L’idrocoltura è una tecnica di coltivazione particolarmente adatta alle piante da interno.

E’ un sistema che semplifica di molto la gestione delle piante in casa ed è quindi consigliabile, in particolare, a chi ha problemi a capire come e quanto bagnare le piante.

In che cosa consiste: la coltivazione avviene in argilla espansa che sostituisce la terra e le sue funzioni. La sostituzione è possibile perché l’argilla soddisfa tutte le condizioni ideali per un buon sviluppo dell’apparato radicale e quindi, di conseguenza, della pianta. 

Vediamo perché: il terreno serve alla pianta per aggrapparsi con l‘apparato radicale e quindi sostenere tutta la parte fuori terra, fusto foglie ecc., nel terreno però è necessario che circoli anche ossigeno, per la respirazione delle radici, acqua e sali minerali che le radici assorbono e che le foglie utilizzano per la fotosintesi.

 Le palline di argilla avvolgono l’apparato radicale, sostenendolo così come avviene nella terra, e tra le palline circola liberamente molta aria e quindi ossigeno, inoltre, sul fondo del vaso si trova la riserva d’acqua che viene anche in parte assorbita anche dall’argilla stessa e in cui viene sciolto il concime. Tutto alla perfezione quindi!

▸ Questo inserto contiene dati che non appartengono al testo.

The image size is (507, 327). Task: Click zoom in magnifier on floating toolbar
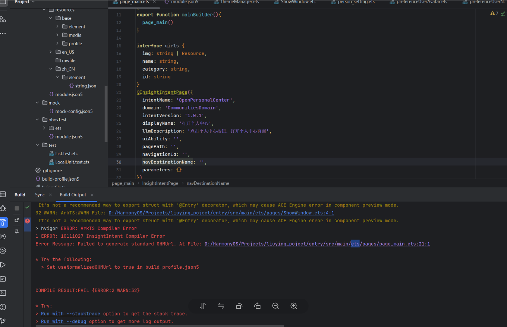[294, 306]
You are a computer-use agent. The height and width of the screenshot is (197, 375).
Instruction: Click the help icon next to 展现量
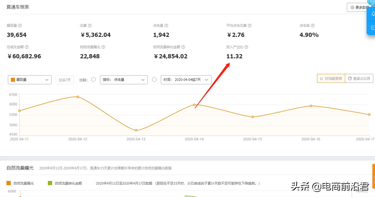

L’argilla espansa inoltre è un materiale inerte, che non si degrada e che non rilascia sostanze che possano creare problemi alle piante, è un materiale poco costoso e facile da reperire.

La coltivazione di piante in idrocoltura necessita l’uso di vasi impermeabili.

Potete iniziare acquistando piante già allevate con questo sistema e fare un po’ di esperienza e, una volta impratichiti, trasformare una pianta coltivata in modo tradizionale in una allevata con la tecnica dell’idrocoltura.